Mike and I had already met once for coffee, which we all know is really a visual lie-detector test to ensure that we hadn't been sent a picture of someone 10 years ago before they gained 20 stone and started wearing an eyepatch.
He was actually better looking in the flesh than online, with lovely blue eyes and a nice smile. And he really was 6ft tall, though I've long accepted that men exaggerate height and income, while women subtract years and inches from profiles. I didn't have a "thunderbolt moment", but he was fun and made me laugh.
Besides, I need a distraction. I know that my Friends with Benefits arrangement with Ross isn't going anywhere - we are proper friends, with great chemistry, who occasionally end up in bed together after a night out, rather than Shag Buddies who meet primarily for sex. But though he's great fun, Ross is uncomfortable with me talking about my feelings, and doesn't really share his own.
Meanwhile, Mike claimed to be "in touch with his feminine side" because he had two daughters. In preparation for our second date, I got a full waxing and was wearing my "lucky" fishnet stockings under a black cocktail dress. Midway through the appetisers, things started to go terribly wrong after I politely asked how long he had been living in his current flat.
"About six months," he said, looking down. "Of course, my wife got the house in the divorce. She cleaned me out, took the kids, she even took our pets from me. I bought the dogs, and she didn't even like them. I'm asking you, as a woman, why did she have to take the dogs?"

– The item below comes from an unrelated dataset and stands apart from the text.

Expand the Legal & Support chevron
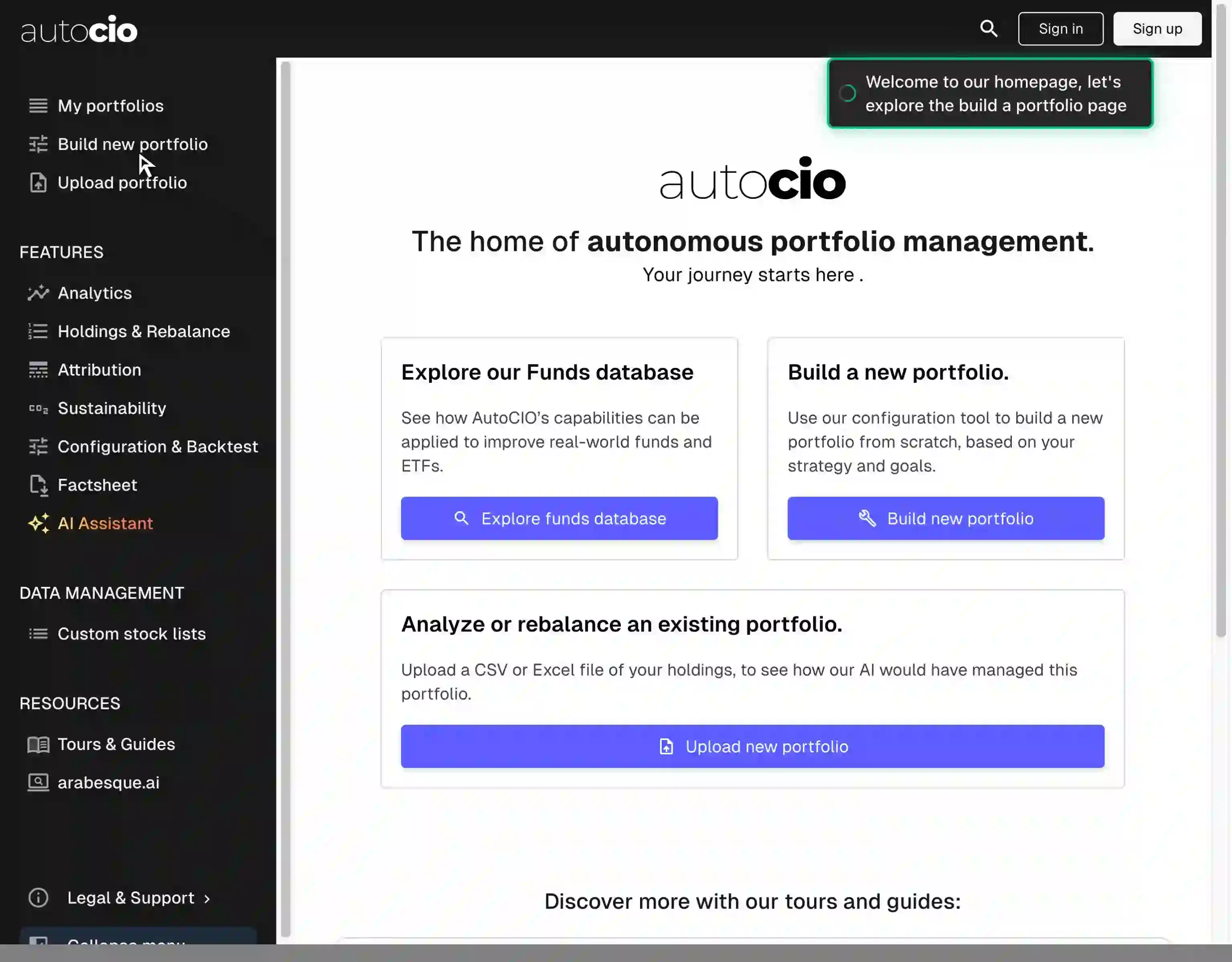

He began to well up, and then, just as the waiter arrived to explain our main courses in detail, the dam burst and tears started rolling down his cheeks. I had no idea what to do. I told Mike that I'd read that men and women both have an emotional side; it's just that boys aren't given permission to express it. I gave him a hug, while he pulled himself together and dabbed at his eyes with his napkin.
"You know, you're exactly the kind of girl who would make my ex-wife really jealous. She's at a party right now. I don't suppose you want to come with me?" I was totally appalled, and told him so. Then, inexplicably, he tried to kiss me at the table.

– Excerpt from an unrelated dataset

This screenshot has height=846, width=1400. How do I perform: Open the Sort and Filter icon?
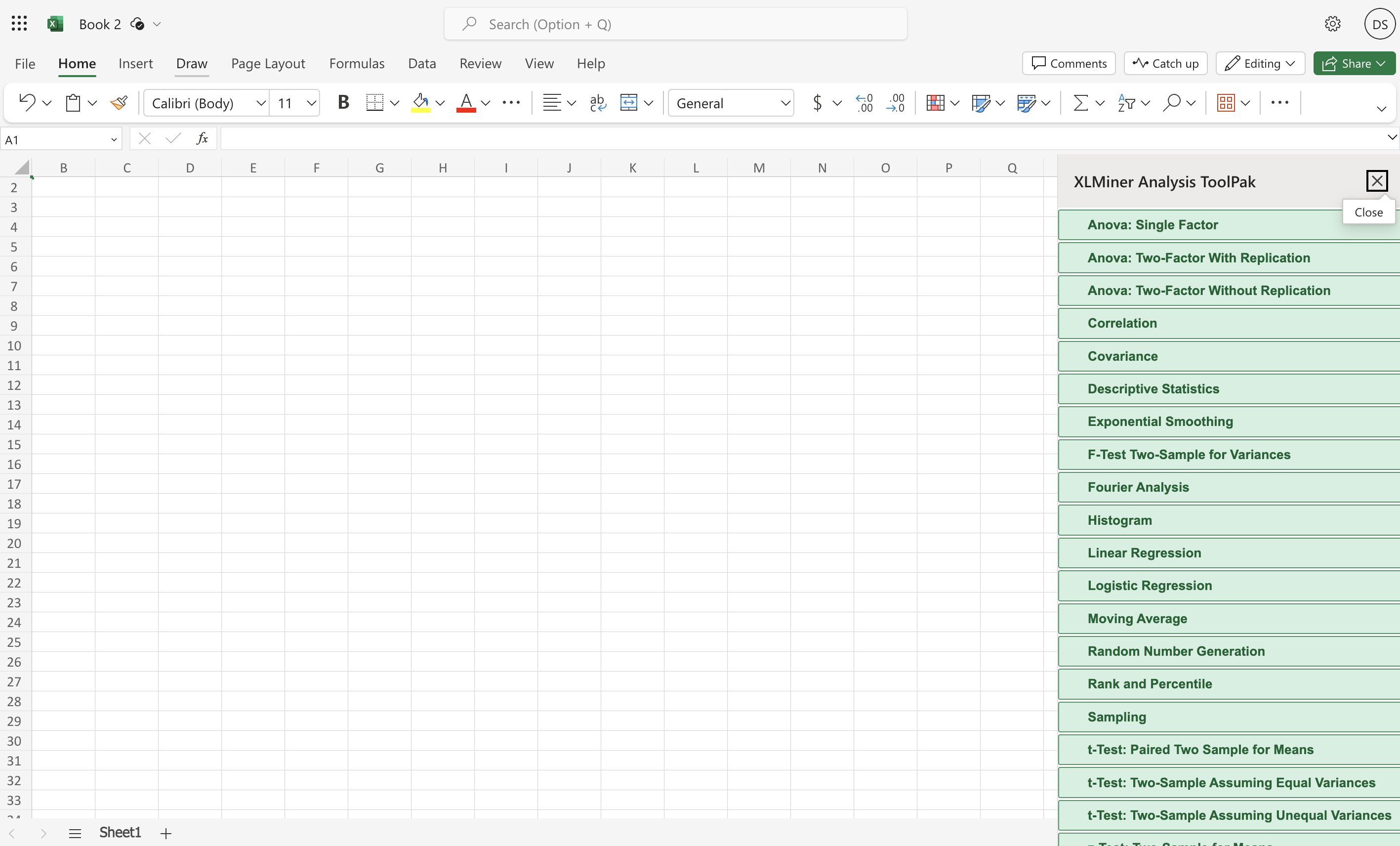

If he was hoping for a sympathy shag he was out of luck; my libido deflated when he whipped out photos of his golden retrievers. I made my excuses and left. By the time I got to Ross's door, I was emotionally drained, and very horny. We barely made it to the bedroom, and the sex was so frantic I didn't even get my clothes off. At that moment, I didn't feel the need to define the boundaries of our relationship, or worry about the future.
"Do you want to talk about what happened tonight?" he asked me afterwards.
I smiled. "Actually, can we just drink beer and watch football for now?"